With residents stocking up on groceries and restaurants only able to offer takeout and delivery services, communities have been forced to suspend their restrictions on single-use plastic bags and reassess other packaging restrictions, at least during the COVID-19 emergency.

On March 25, Gov. Charlie Baker announced a statewide suspension of local bans on plastic bags and a prohibition on bringing reusable bags into the essential retailers, such as grocery stores and pharmacies, that remain open during the state of emergency.

State and local officials have expressed concerns that reusable shopping bags that are brought into establishments could carry and spread the coronavirus, which causes COVID-19.

Boston Mayor Martin Walsh, who announced a temporary suspension of the city’s plastic bag ban on March 25, said essential retailers also need added flexibility during the ongoing public health emergency.

In mid-March, the town of Brookline announced a suspension of its local ban on polystyrene containers in order to give food purveyors flexibility as they quickly transition to offering only takeout and delivery during the state of emergency.

The governor has not announced a statewide suspension of other limitations or bans on plastic products.

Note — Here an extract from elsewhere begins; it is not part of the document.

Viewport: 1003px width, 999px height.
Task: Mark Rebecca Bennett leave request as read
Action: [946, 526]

On March 23, Gov. Baker signed an emergency order guaranteeing that intrastate waste and recycling collection and disposal would continue uninterrupted during the COVID-19 emergency, classifying these services as essential. The order also provides relief from state and federal requirements governing the hours of service for commercial vehicle operators in the waste and recycling sector, while still protecting the health and safety of workers.

Some environmental advocates have expressed opposition to the plastic bag ban suspension, saying there isn’t definitive evidence that reusable bags are a source of virus transmission.

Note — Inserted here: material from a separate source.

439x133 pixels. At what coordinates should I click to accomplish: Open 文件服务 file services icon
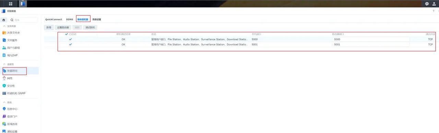(x=4, y=40)
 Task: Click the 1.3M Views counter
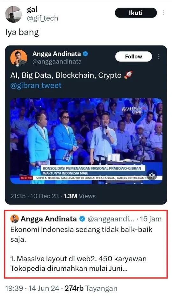80,196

More than 100 cities and towns have passed local bylaws or ordinances to restrict single-use plastic bags, and many others have added restrictions on the use of polystyrene and other products known to be harmful to the environment.

At a legislative hearing in April 2019, the MMA testified in support of a statewide ban on the distribution of single-use plastic bags. The bill saw several changes when it was reported out of the Joint Committee on the Environment, Natural Resources and Agriculture, including a removal of fees on paper bags and a preemption of local authority, about which the MMA expressed concerns. A separate bill banning plastic bags statewide passed the Senate in late 2019. To date, the branches have not moved to reconcile the differences in the two bills.